The number in square brackets is a pointer to that specific node. At the end of parsing the source code, this directive outputs the pointer to the ROOT of the program syntax tree, e.g.

syntax tree root = [0x600000f7c2a0]

This allows the user to manually reconstruct the syntax tree to verify if the syntax tree was constructed properly. Another way is to use the directive debug(statement_dump) to get a verbose view of the syntax tree:

*** STATEMENT DUMP

=, e_var, t_int, c_scalar
  x, e_var, t_int, c_scalar
  3, e_const, t_int, c_scalar

=, e_var, t_int, c_scalar
  y, e_var, t_int, c_scalar
  10, e_const, t_int, c_scalar

=, e_var, t_int, c_scalar
  z, e_var, t_int, c_scalar
  +, e_var, t_int, c_scalar
    x, e_var, t_int, c_scalar
    y, e_var, t_int, c_scalar

• The debug directive debug(symtab_dump) dumps the symbol table at the current context level.

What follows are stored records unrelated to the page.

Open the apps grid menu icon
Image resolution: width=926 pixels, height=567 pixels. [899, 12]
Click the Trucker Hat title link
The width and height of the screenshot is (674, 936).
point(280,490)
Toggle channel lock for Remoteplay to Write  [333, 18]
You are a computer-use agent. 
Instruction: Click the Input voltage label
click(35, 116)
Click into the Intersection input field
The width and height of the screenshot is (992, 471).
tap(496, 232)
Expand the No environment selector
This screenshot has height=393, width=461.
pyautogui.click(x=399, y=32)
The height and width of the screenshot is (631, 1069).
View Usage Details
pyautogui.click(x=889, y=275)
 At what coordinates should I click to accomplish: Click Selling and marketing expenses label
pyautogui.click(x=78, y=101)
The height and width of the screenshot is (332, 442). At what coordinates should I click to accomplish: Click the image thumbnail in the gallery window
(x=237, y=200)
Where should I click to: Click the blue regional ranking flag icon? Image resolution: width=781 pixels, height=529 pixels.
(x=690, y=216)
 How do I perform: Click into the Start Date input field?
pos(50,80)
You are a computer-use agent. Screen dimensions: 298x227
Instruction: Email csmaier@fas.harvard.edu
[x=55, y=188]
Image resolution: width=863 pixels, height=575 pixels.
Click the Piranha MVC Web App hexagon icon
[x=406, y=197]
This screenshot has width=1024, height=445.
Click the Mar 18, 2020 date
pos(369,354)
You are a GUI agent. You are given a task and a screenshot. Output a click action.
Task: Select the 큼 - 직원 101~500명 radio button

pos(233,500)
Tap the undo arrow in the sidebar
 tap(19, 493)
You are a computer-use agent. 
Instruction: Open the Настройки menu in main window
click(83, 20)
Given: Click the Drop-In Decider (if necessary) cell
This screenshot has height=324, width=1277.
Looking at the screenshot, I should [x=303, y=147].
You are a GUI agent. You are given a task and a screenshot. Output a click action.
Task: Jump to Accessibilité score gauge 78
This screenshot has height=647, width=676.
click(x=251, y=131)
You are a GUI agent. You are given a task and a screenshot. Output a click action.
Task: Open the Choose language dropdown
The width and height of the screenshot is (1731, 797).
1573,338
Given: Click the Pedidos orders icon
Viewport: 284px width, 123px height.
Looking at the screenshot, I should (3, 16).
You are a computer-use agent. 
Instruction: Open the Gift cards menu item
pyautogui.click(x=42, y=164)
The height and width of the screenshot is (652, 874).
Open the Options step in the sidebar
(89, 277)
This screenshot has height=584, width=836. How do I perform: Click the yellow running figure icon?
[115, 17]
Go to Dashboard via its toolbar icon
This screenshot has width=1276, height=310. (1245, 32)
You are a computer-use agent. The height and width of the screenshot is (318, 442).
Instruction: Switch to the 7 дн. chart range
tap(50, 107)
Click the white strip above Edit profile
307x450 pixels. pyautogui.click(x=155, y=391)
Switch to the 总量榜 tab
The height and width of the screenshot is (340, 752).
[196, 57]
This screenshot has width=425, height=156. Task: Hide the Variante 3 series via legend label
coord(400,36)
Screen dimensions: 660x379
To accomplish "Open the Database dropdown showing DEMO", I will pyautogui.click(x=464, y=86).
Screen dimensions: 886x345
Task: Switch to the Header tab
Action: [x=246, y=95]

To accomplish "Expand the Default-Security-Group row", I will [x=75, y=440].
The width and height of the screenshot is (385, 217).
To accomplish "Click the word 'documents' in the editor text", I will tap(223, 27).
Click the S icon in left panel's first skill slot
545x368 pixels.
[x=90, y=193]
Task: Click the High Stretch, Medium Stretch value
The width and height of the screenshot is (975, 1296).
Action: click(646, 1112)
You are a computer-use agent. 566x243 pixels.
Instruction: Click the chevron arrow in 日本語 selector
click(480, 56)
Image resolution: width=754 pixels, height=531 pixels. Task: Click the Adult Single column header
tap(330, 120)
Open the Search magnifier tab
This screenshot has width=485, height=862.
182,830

After the closing brace of a compound statement (see CC.y statement ) the compiler will delete the closing context level because those symbols are not required anymore.

*** SYMBOL TABLE DUMP, e_<entry type>, t_<variable type>, c_<constructor type>

bucket 24
<"main" scope 0, e_fn, t_void, c_scalar, references: 1>

bucket 4
<""hello"" scope 0, e_const, t_char, c_array, references: 1>

bucket 2
<"'c'" scope 0, e_const, t_char, c_scalar, references: 1>

• The debug directive debug(comment_on) and its counterpart debug(comment_off) toggles the output of comments in the source code. Very useful if one wants to analyze a specific segment of code. Only variable identification and some trivial operations such as ++, --, and register flushing are implemented. Future version of my compiler will have detailed comments in the output code.
• A global structure pointer named fn_p is used to store the main function entry in the symbol table so that type checking can be performed on RETURN nodes.
• Multi-source code is implemented allowing one to compile multiple sources into objects and then link them together, e.g. compiling main(), init(), sort(), and dump_array() from the tests/sort directory and linking them to an executable.
• I added a node type ARRAY to represent an ID and an index.
• Test code snippets can be found in the tests directory along with the multi-source programs in tests/sort and tests/euclid.
• There is a basic design flaw in the insertion of constants in the symbol table. By utilizing one table entry per INTEGER CONSTANT, there are conflicts in p->where if the integer constant is used both in the LVAL and RVAL expressions, e.g. array[1] = 1;. Future version of my compiler should treat each constant as a unique entry. This bug should also affect FCON, CCON, and SCON.

The following features has not yet been implemented in my compiler:

• FLOATS, and related functions ITOF and FTOI;
• Special chars \ooo and \xhh, i.e. octal and hex ASCII code;
• Passing ARRAY pointers to external functions. (This has been implemented but does not yet work.)

A good portion of my code was written ad hoc with little structuring relying heavily on my intuition. Proper planning was done on the design of the node structure and syntax tree generation using a hash table. Debugging consisted of using many strategically located printf's with minimal use of the debugger gdb for code tracing. Writing the compiler this way has shown me many different ways where things can go wrong, especially with the improper use of pointers from pre-ANSI C era that didn't follow the modern ANSI C17 standards. Rewriting my compiler entirely from scratch with my knowledge gained here would probably produce a very efficient and clean code without redundancies.